This avenue of future enquiry—and the potential for our paradigm—is also of great value to autism research, given that it is well established that autistic individuals display differences, and sometimes difficulties, in responding to joint attention and evaluating social information36,37,38. Moreover, in separate research, autistic individuals have been shown to adopt different patterns of predicting sensory events in their environment depending on the volatility of those events, compared to neurotypical individuals39,40. One possibility for the marked difficulties in navigating social interactions in autism may be that autistic individuals are less sensitive to identifying patterns of reliability and volatility in another person’s behaviour. If so, autistic individuals may be less likely to optimally adapt their social information processing strategy. The implementation of this novel paradigm for the investigation of social predictive coding and joint attention responsivity would be invaluable in testing this claim, informing a new model of social responsivity and information processing in autism.

Finally, it is important to recognize that this study presents only a first step towards understanding how humans integrate multiple channels of non-verbal information during joint attention.

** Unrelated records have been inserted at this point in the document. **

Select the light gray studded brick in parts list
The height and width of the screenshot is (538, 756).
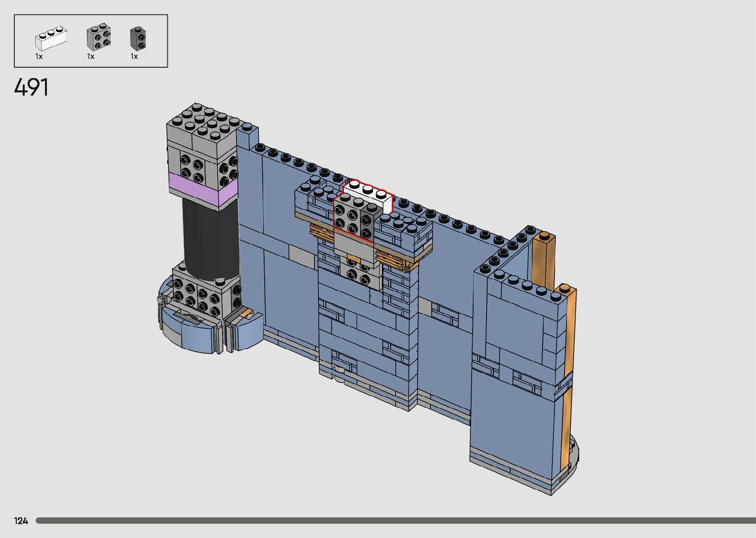click(98, 37)
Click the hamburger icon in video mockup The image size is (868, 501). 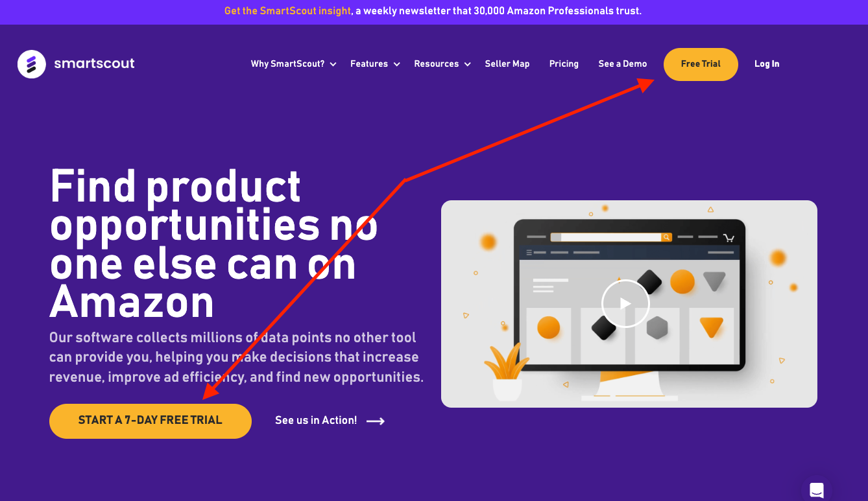529,252
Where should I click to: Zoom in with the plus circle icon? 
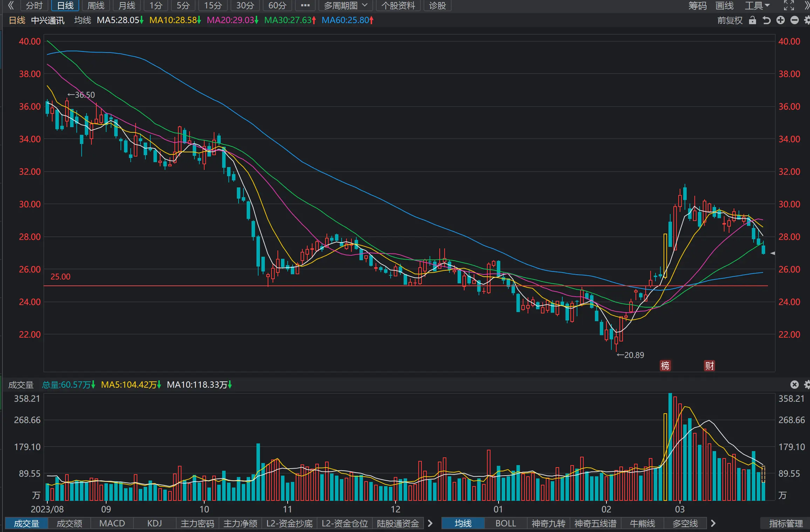[781, 20]
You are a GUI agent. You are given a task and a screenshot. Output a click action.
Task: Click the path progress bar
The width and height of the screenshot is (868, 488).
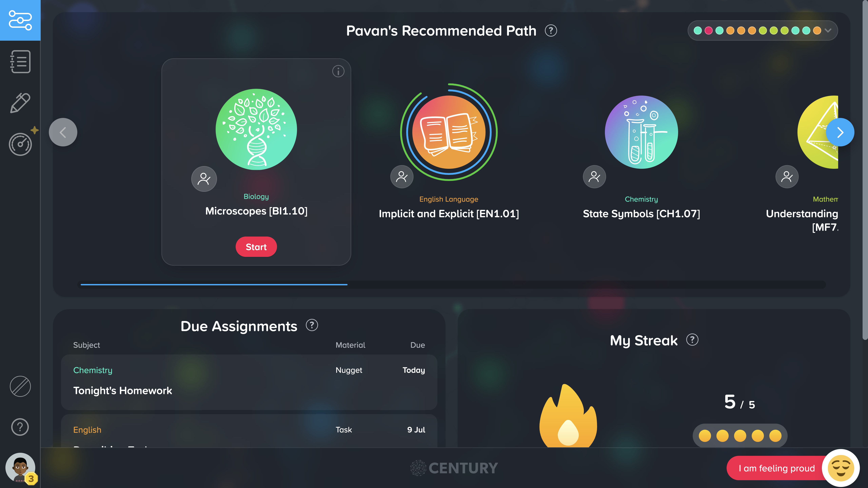point(452,285)
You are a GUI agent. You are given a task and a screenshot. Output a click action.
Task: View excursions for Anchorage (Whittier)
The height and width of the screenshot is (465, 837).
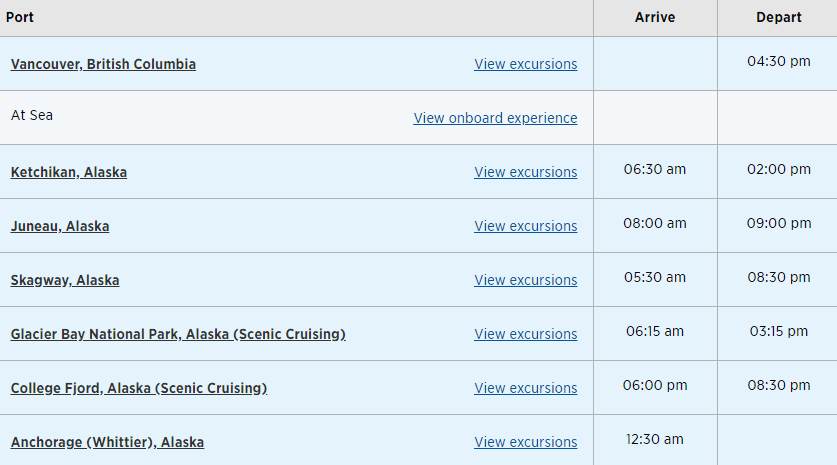(x=526, y=443)
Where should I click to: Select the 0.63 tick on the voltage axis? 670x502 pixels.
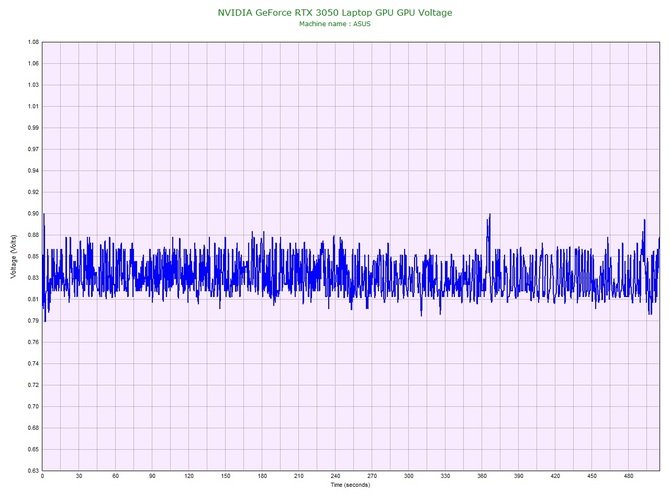[x=33, y=470]
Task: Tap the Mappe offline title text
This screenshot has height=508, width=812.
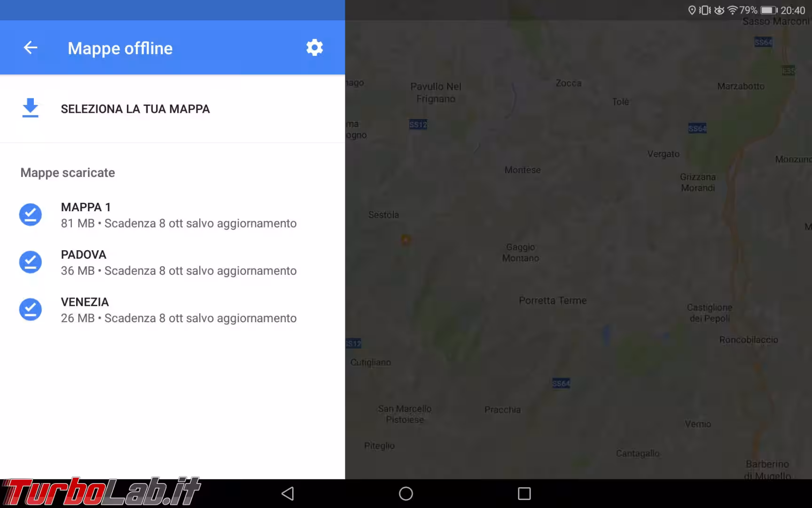Action: (x=120, y=48)
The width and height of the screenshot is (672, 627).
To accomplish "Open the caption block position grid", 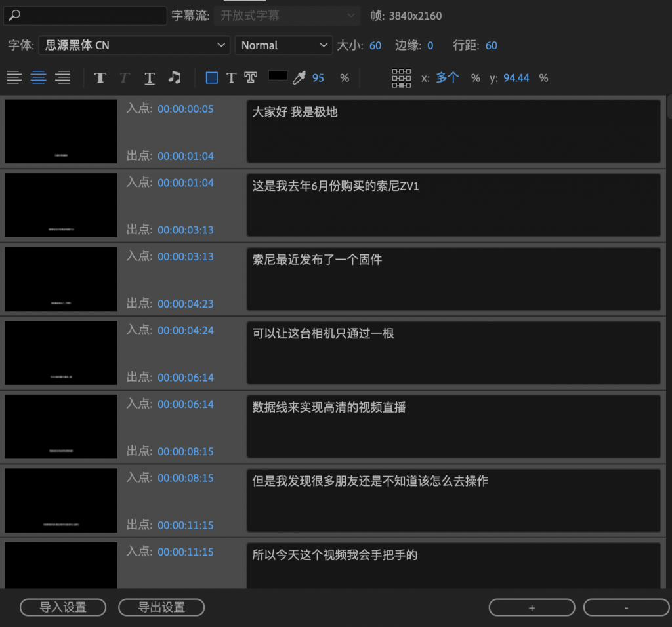I will click(401, 78).
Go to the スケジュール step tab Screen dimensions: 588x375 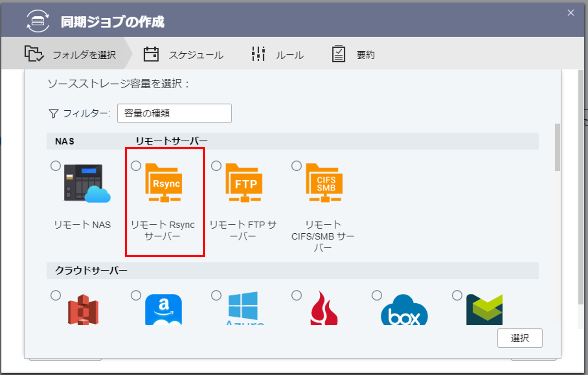(183, 55)
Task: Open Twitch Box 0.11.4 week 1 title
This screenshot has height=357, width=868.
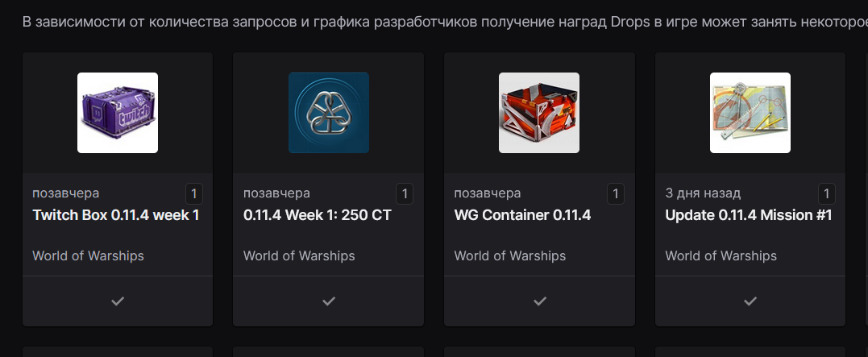Action: [116, 215]
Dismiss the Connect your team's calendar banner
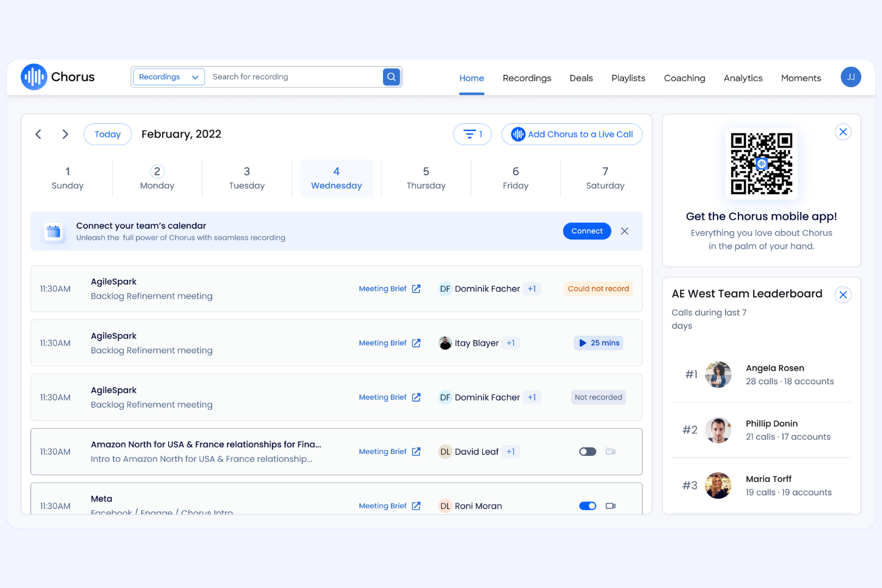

In order to better understand the factors that influence how and when we use gaze information, future research will need to focus on: (1) manipulating the gaze, hand and postural dynamics that might play a role in influencing joint attention responsivity (e.g., the temporal relationship between a gaze and pointing gesture); (2) expanding the range of verbal and non-verbal behaviours simultaneously available during interactions; and (3) moving towards more ecologically-valid, intuitive and diverse contexts for collaboration and social interaction.

Conclusion

In the current study, a novel virtual reality paradigm was developed to investigate how humans integrate gaze shifts and pointing gestures during dyadic joint attention interactions. Specifically, we investigated the extent to which initiator gaze information was used by responders to guide joint attention responsivity in the presence of more visually salient and spatially precise pointing gestures. Our findings reveal that initiator gaze does contain predictive spatial information that can be used to guide the attention of responders. We also found that responders do overtly attend to the face of initiators before joint attention is achieved. However, both these initiator and responder behaviours were highly variable across individuals. Critically, we found that when responders did overtly attend to their partner’s face, saccadic reaction times were faster when the initiator’s gaze was congruent with spatial information conveyed by their pointing gesture. Interestingly, these effects were observed even though: (i) the predictability of the initiator’s gaze was often volatile across trials; (ii) the joint attention bid was explicitly signaled by a pointing gesture; and (iii) the majority of participants subjectively reported that they were preferentially attending to, and using, pointing gestures when responding to joint attention bids. This novel study provides the fields of social cognition and autism research with a paradigm that can be used to explore the mechanisms that support social coordination and communication, whilst maintaining ecological validity, experimental control and obtaining objective measures of social behaviour.

Materials and methods

Participants

Twenty-six dyads (n = 52, Mage = 19.65, SD = 2.61; 36 females) were recruited from undergraduate psychology units at Macquarie University and received course credit for their participation. All participants had normal or corrected-to-normal vision (i.e., with clear contact lenses only), had no history of neurological injury or impairment, and were right-handed as confirmed using the Edinburgh Handedness Inventory 41. All participants provided written informed consent prior to completing the study, and procedures were approved by the Macquarie University Human Research Ethics Committee. All experiments were conducted in accordance with relevant guidelines and regulations.

Materials

Stimulus

A novel joint attention paradigm was developed for the present study using Unity3D Game Engine (Version 2017.4.19f.; San Francisco, CA, USA; See link for code https://github.com/ShortFox/Gaze-Responsivity-Hand-Joint-Attention). The virtual environment was designed to replicate the physical laboratory both in dimension (i.e., 3 m by 4.9 m room) and content (i.e., a table with two chairs on either side). The virtual table and chairs were isomorphic in size and location to their physical counterparts (i.e., table measured 1.5 m in length, 1.15 m in width, and 0.89 m in height; each chair had a seat height of 50 cm). To avoid metallic interference with the electromagnetic Polhemus motion-tracking system we used a purpose-built wooden table and polypropylene resin chairs.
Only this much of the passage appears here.